The people most greatly affected are those who have moved to Australia on or after retirement in order to join children who emigrated in earlier years. After a lifetime of contributing to the UK economy and the National Insurance Fund, they have a pension of 100% of the base rate, plus, in many cases, SERPS pension. Such pensioners never contributed to the Australian economy as workers.

Their children came to Australia as migrants in the prime of life under the £10 migrant scheme, and their pensions, if any, are proportional to the number of years they contributed to the UK economy. Their grand children were either born here or came as young family members and have no entitlement to a UK pension; which is reasonable, since they never contributed to the UK economy nor to the NIF.

These children and grandchildren are Australian taxpayers who have to shoulder part of the burden caused by the UK government's failure to honour its responsibilities.

Another point worth noting is that British citizens who spend a large part of their working life in Australia, then return to Britain prior to retiring age, get a fully indexed pension. In most cases the pension would be 100% of the standard rate. And all this without contributing to the NIF and to the British economy during the years spent in Australia.

Myth Number 1 - 2 - 3 - 4 - 5 - 6 - 7 - 8 - 9 - 10 - 11 - 12 - 13

Myth no 13.

The rate of contribution payable has never included any element for the indexation of pensions payable abroad.

Specious, sophistry, red herring.

The Government Actuary simply does not use fine grained calculation methods. He uses a crude projection of the gross benefit payments of recent years in an attempt to predict the total benefit payments of the next few years, and adjusts his calculations regularly to allow for emerging trends.

As a consequence, there is allowance for indexation of pensions payable in Israel and the freezing of pensions payable in India. There is allowance for the paying of uprated pensions during a temporary visit to the UK, and for the non-payment of pension uprating to people who either do not know about temporary uprating or are deprived of it because they are unaware of the periodic changes and inconsistencies in the rules.

In consequence of the method used, the current contribution rates do contain elements for all the variations mentioned above.

Here are some points to ponder.

1.The reasoning is back to front. If there were any merit in this statement, it certainly could not be advanced as the reason, nor as justification, for the lack of indexation. It is the lack of indexation that affects the calculation rather than the calculation method justifying the lack of indexation.

2. The total cost of uprating pensions for expatriates would make but a small dent in the annual accrual of surplus in the NIF, and a minuscule adjustment in the rate of contribution paid by current contributors.

3. When collecting class 3 contributions, the department makes no distinction between those who contemplate receiving an indexed pension and those who will have their pensions frozen.

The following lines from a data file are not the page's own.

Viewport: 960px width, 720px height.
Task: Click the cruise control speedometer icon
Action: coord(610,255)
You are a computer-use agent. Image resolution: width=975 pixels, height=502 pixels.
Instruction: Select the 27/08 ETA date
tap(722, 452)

The same rate of contribution is applied to both groups.

4. No differentiation in contribution rate is made between those with a propensity to emigrate because they have grandchildren living in a "frozen" country and those who do not.

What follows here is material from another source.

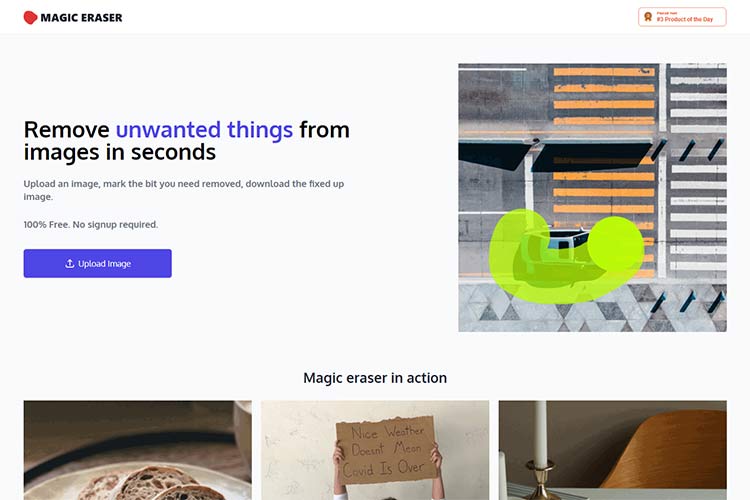Click the 'Nice Weather' handwritten text on the sign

5. When challenged by a frozen pensioner in Canada a high up official in the DWP admitted that it was a lame excuse

It is clear that the writer was defending a statement provided from on high, a statement that she did not understand and expected that the average pensioner will not understand.

Myth Number 1 - 2 - 3 - 4 - 5 - 6 - 7 - 8 - 9 - 10 - 11 - 12 - 13

The underlying question after all these myths have been exposed remains:

Why practice selective discrimination? Why advance such arguments against unfreezing pensions for Australian residents, but not apply them in the case of American residents?